The Story Of India's Fevicol Man, Balvant Parekh

The deliverer of many "Fevicol" the glue white paste has been around for a long time however so has been the narrative of its author Balvant Parekh.

The Story Of India's Fevicol Man, Balvant Parekh

Affectionately called the Fevicol Man, Parekh dispatched Pidilite Industries in 1959, post India's freedom which later turned into an equivalent word to cement in the Indian market.

Conceived in Mahuva, Gujarat Balvant moved to Mumbai to seek after law yet before long bounced into the Quit India Movement dispatched by Mahatma Gandhi back in Gujarat. In the wake of remaining in his old neighbourhood and taking an interest in various social exercises for longer than a year, he later returned to Mumbai to finish his schooling. After he graduated from graduate school, Balvant was reluctant and hesitant to provide legal counsel considering the measure of falsehoods the calling requested. To get by in Mumbai, he at first worked at a colouring and print machine and later joined a wood broker's office as a peon.

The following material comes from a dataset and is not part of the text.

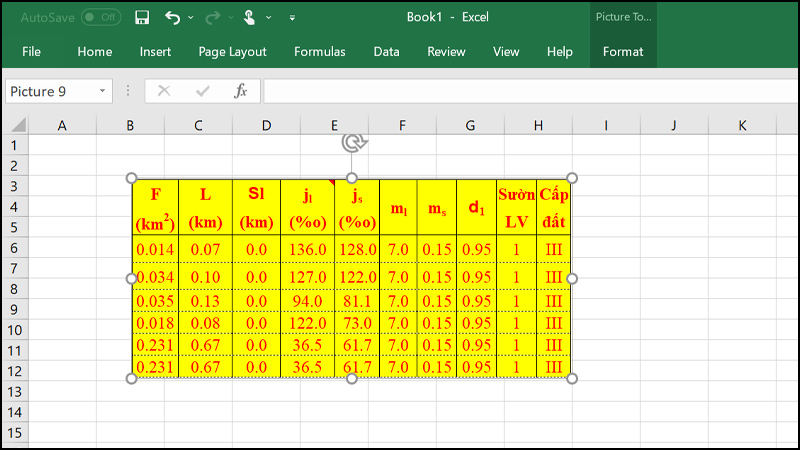The image size is (800, 450).
Task: Click the Cancel X icon in formula bar
Action: tap(164, 91)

Inevitably, with the assistance of a speculator who perceived the ability in his business aptitudes, Balvant began bringing in the cycle, areca nut, paper colours from western nations, and later dispatched his organization Pidilite Industries upheld by his more youthful sibling Sushil Parekh.

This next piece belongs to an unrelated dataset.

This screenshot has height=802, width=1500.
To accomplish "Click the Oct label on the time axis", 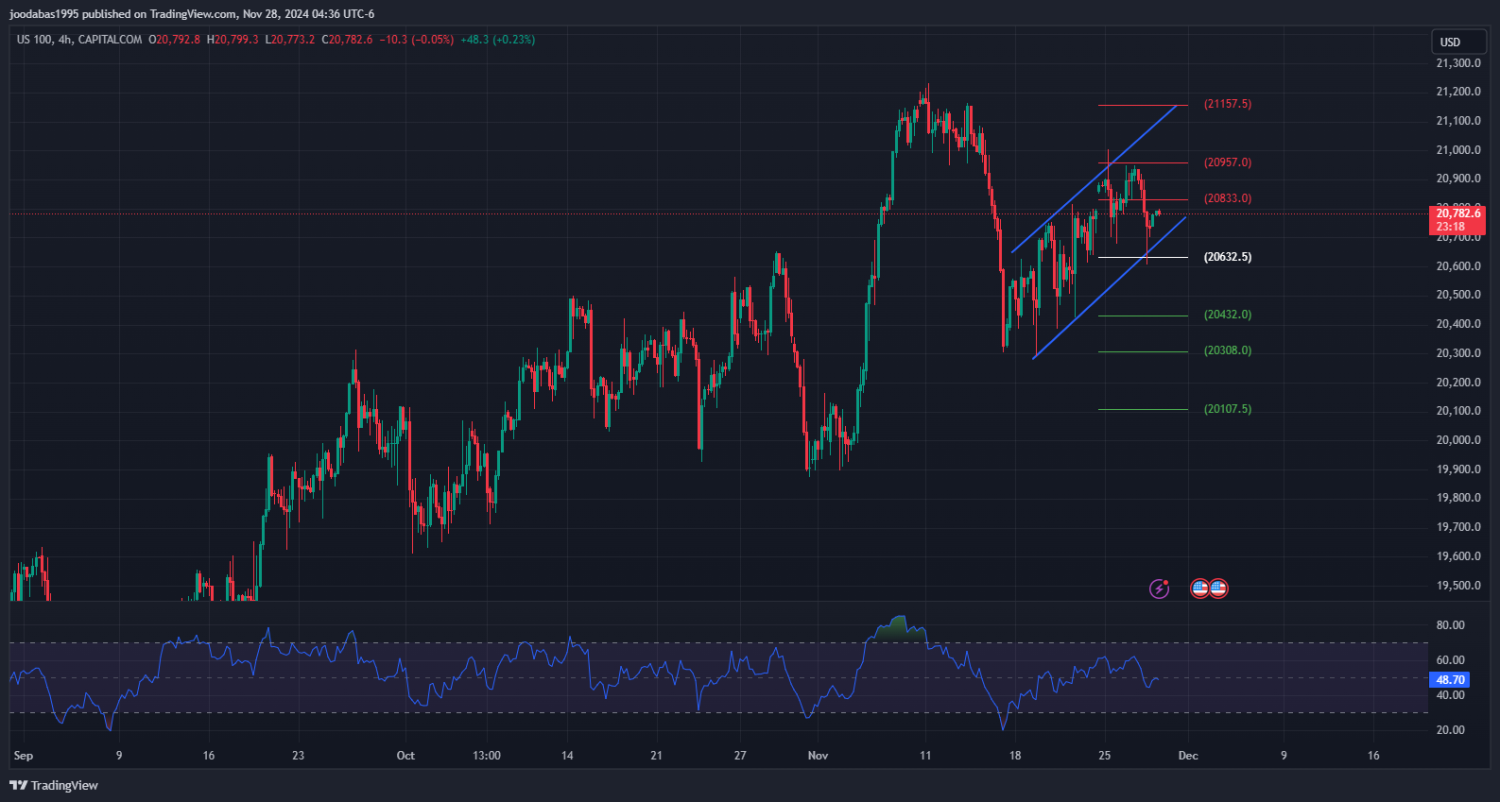I will point(404,756).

Begun with only one processing plant, fabricating a solitary item, Fevicol Pidilite Industries before long tasted accomplishment in the Indian market when Fevicol effectively manufactured an imposing business model in the glue space.

The organization later dispatched two different items Feviquick and M-Seal, which proceeded to work around 70% pieces of the pie each, making Pidilite the known and go to mark for cement in the nation.

Since the time 2006, the brand has maintained its attention on worldwide extension, by setting industrial facilities up in the US, Thailand, Dubai, Egypt, and Bangladesh. The organization has additionally assembled an examination community in Singapore. With shrewd publicizing efforts, Pidilite Industries has taken an unexciting item and made it into a top brand.

A vigorous donor, Balvant established two schools, a school and an emergency clinic in Mahuva, his old neighbourhood. He likewise began the Darshak Foundation, an NGO that reviews the social history of Gujarat and made a liberal gift of Rs 2 crore towards Bhavnagar's science city venture, and set up Balvant Parekh Center for General Semantics and Other Human Sciences. Positioned at number 45 on Forbes Asia's India Rich List with a family fortune of $1.36 billion, Parekh died in 2013 at 88 years old.